I have quite a few fishing spots in state and federal waters in Bay County.
Anyone know what I could expect to find when I get back out there? Could any be gone, covered up or moved by the hurricane?


----------



## sealark (Sep 27, 2007)

All three are possible and likely. Rubble will be most likely be buried in the sand.


----------



## jdavenport (Jan 8, 2018)

> All three are possible and likely. Rubble will be most likely be buried in the sand.


That's what I was afraid of. Although if all I lost was my fishing spots, I need to count my blessings. Lots of folks still hurting from Michael.


----------



## 85okhai (Mar 15, 2010)

whats the coordinates? ill check em for you


----------



## CaptHallie (May 15, 2013)

I know that Navionics did a huge remapping project after Hurricane Irma hit the Keys and I'm pretty sure they will be doing something along the Gulf Coast after Hurricane Michael. If you don't have one of their cards there is a rebate going on throughout 2019. Here is the link: https://www.navionics.com/usa/lp/re...ampaign=tradein_2019-sponsors&utm_content=cta


----------



## jdavenport (Jan 8, 2018)

@85okhai, I use mostly public numbers like the BC sites 1 and 4 (30 10.196 85 54.607, 30 10.153 85 54.594), if you are out there please check. thanks!

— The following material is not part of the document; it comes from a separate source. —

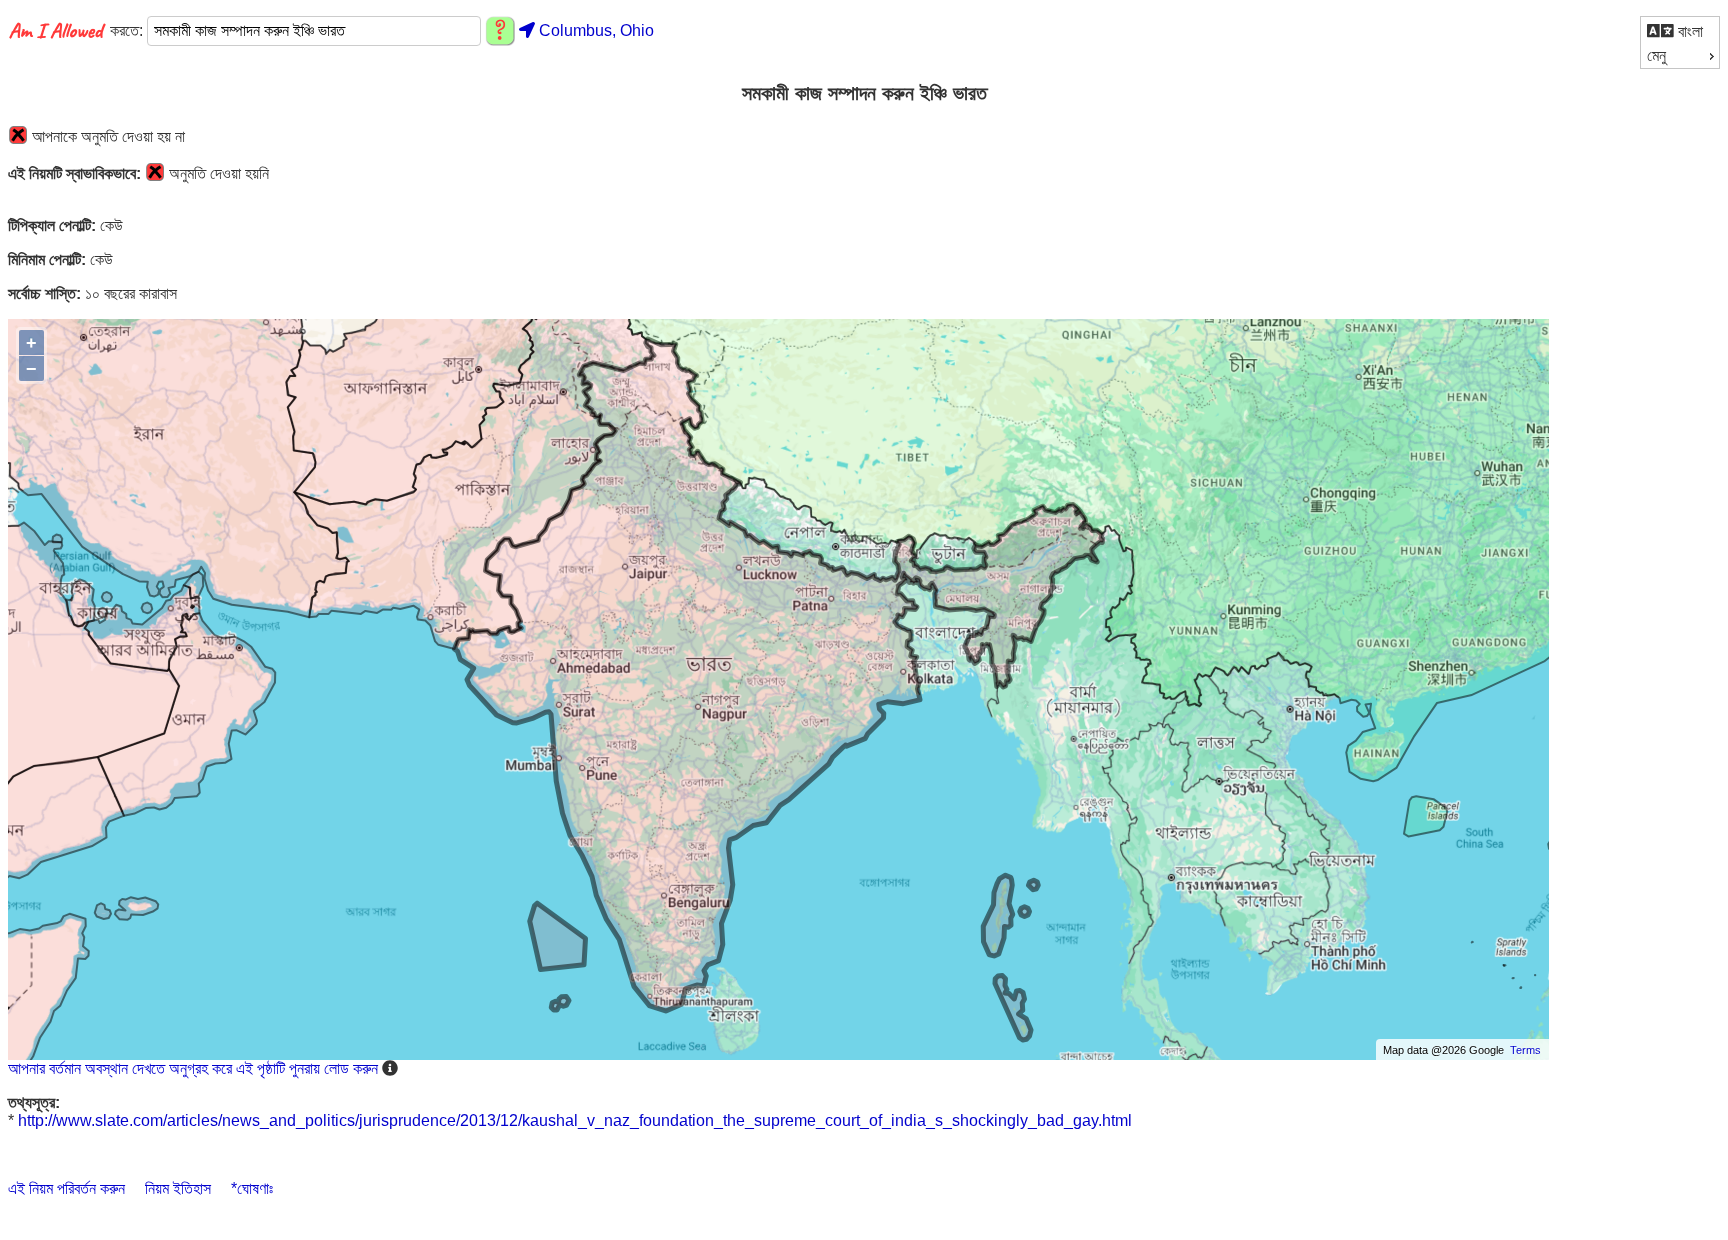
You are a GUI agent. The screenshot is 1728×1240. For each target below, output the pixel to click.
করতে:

@CaptHallie, That's good news, I use the payed subscription for the navionics app. I only have a handheld GPS but it gets me there!


----------



## Solace (Apr 23, 2009)

Save your old numbers anyway. I have some pre Hurricane Ivan private numbers that don't show much on on the bottom screen but still offer a few nice snapper and trigger each year!


----------